Apicius
3
Some Shine for Doc Martens Boots
Was it a brilliant idea or rather lack of inspiration? The name Volo AZ 686 was allegedly born at the airport, when the responsible person was waiting for a flight, and looking at the destination board. Yes, Volo AZ 686 is a flight number!
I wouldn't agree that it was not possible to find a less arbitrary name for this fragrance. Personally, I do get some pictures smelling this.
Volo AZ 686 is a very special perfume – strong, pungent, heady and not for the faint-hearted. Forget about the notes released by Profvmvm Roma – they are just background but describe in no way the character of it. It basically seems to consist of one characteristic note: shoe polish! At least, I have no better name for it.
Think about a small shoe shop some 30 years ago. It is still run by the owner, and instead of fancy displays, there are cupboards stuffed with shoe boxes from the floor to the roof. I remember such a place in my home town. You could not pick a pair of shoes by yourself, you'd have to tell the clerk what you wanted, and then he would pick a few of the numerous boxes for you. Even thirty years ago, such was hopelessly outdated. As if to enhance the feeling of alienation that you got there, they had a mynah, and whenever this bird started talking with its strange tenor voice, you inevitably looked behind you back. Am I really the only customer in this shop?

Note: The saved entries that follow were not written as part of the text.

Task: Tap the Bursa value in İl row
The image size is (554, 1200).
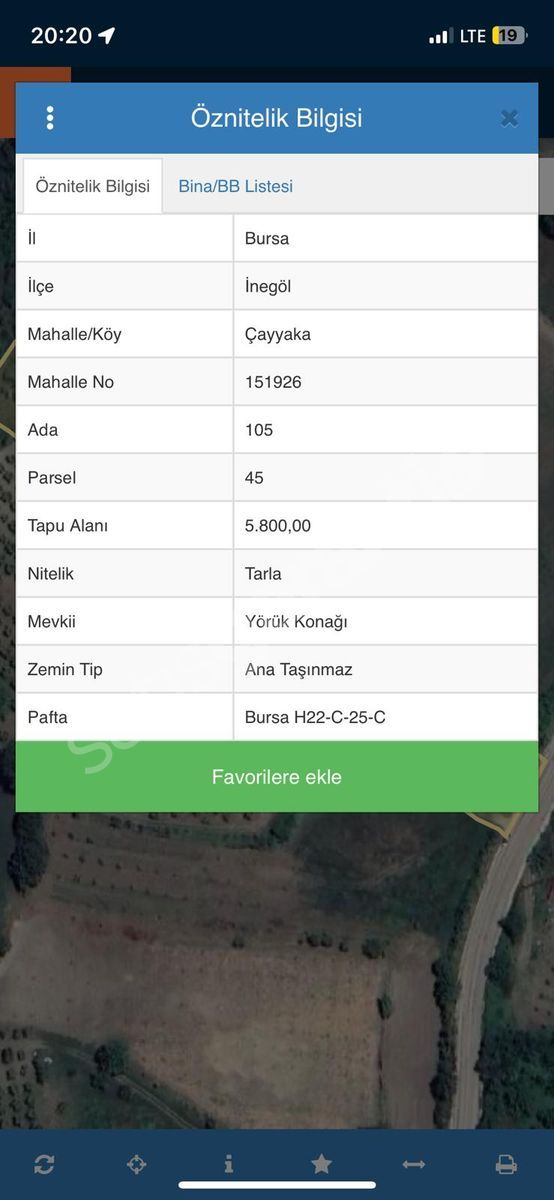Action: (267, 238)
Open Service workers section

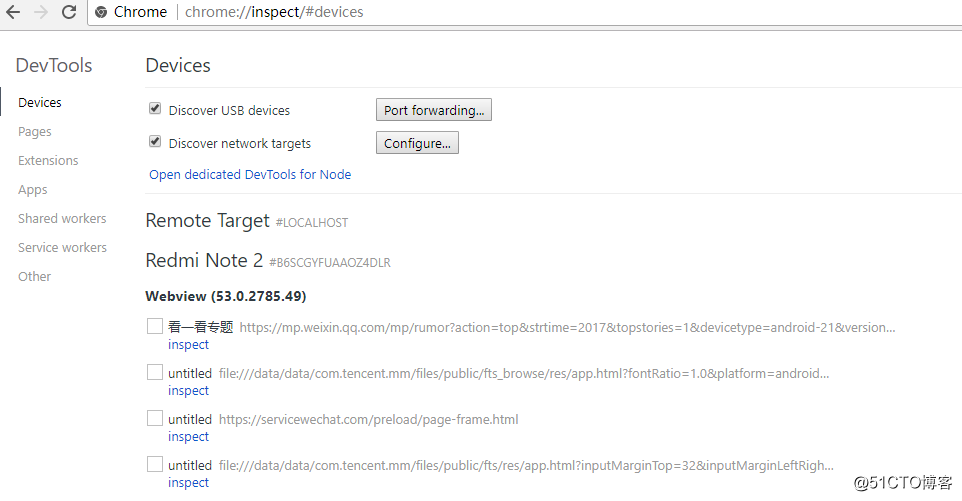click(63, 248)
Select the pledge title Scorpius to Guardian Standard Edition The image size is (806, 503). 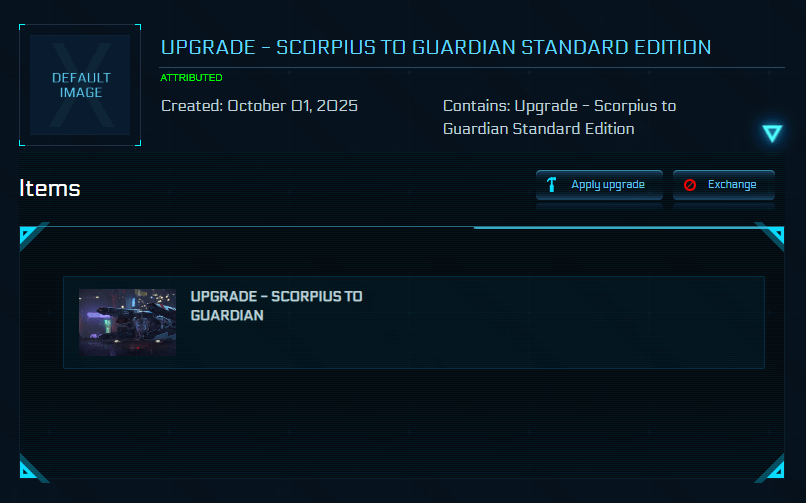[436, 47]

Once you finally decided which pair of shoes fit best, you were asked if you need some boot polish along with your purchase. Shoe cream those days was a strong, pungent and resinous wax. Smearing it on your shoes was a very distinct scent sensation. It was not the scent of leather itself, yet it added a pungent twist to it: dark, waxy, resinous. For some people, cleaning their boots with a good blob of it was surely part of the joy.
I do not know how that shoeshine note made it into perfumery, but I can confirm that I have smelled it in a small number of niche perfumes so far. It is the overwhelming base note in Humiencki & Graef's Blask which was advertised as an oud fragrance with any oud in it. This at least should give you an idea of the power that this note has. I think it is also present in Pierre Guillaume's Bois de Copaïba. I once met this perfumer on a fair, and among the many of his fragrances, he showed me the one with the shoeshine note. Not a bad idea as this note lets people exlaim a loud “Wow”!
Such is the case with Volo AZ 686, and I have to admit I bought it at a time when I was still exploring the world of perfumery, and was fascinated by anything unusual and strong.
Today, I most certainly would not buy such a fragrance, but still there is a perfume where I think this note is used in a more discreet way: Ajaccio Violets by Geo. F. Trumper.
For none of these perfumes the leading note was denominated as such – and after all, I am only guessing. I would say that there is a floral side note, but not necessarily gardenia. Coconut? Not really distinguishable. Vanilla? Yes, it keeps sticking on your skin once you rubbed off everything else.
Volo AZ 686 is totally beautific but still I think it is wearable which I have done on some rare occasions. Of course, it is nothing for the warmer seasons. A spritz on the wrist is enough – applied to the neck may be too much. And it is a good idea to wear clothes that are washable.
If you follow these precautions, then Volo AZ 686 or the other perfumes mentioned can surely broaden any perfume lover's horizon. Whether you'd really like to wear it may depend on your attitude towards shoes.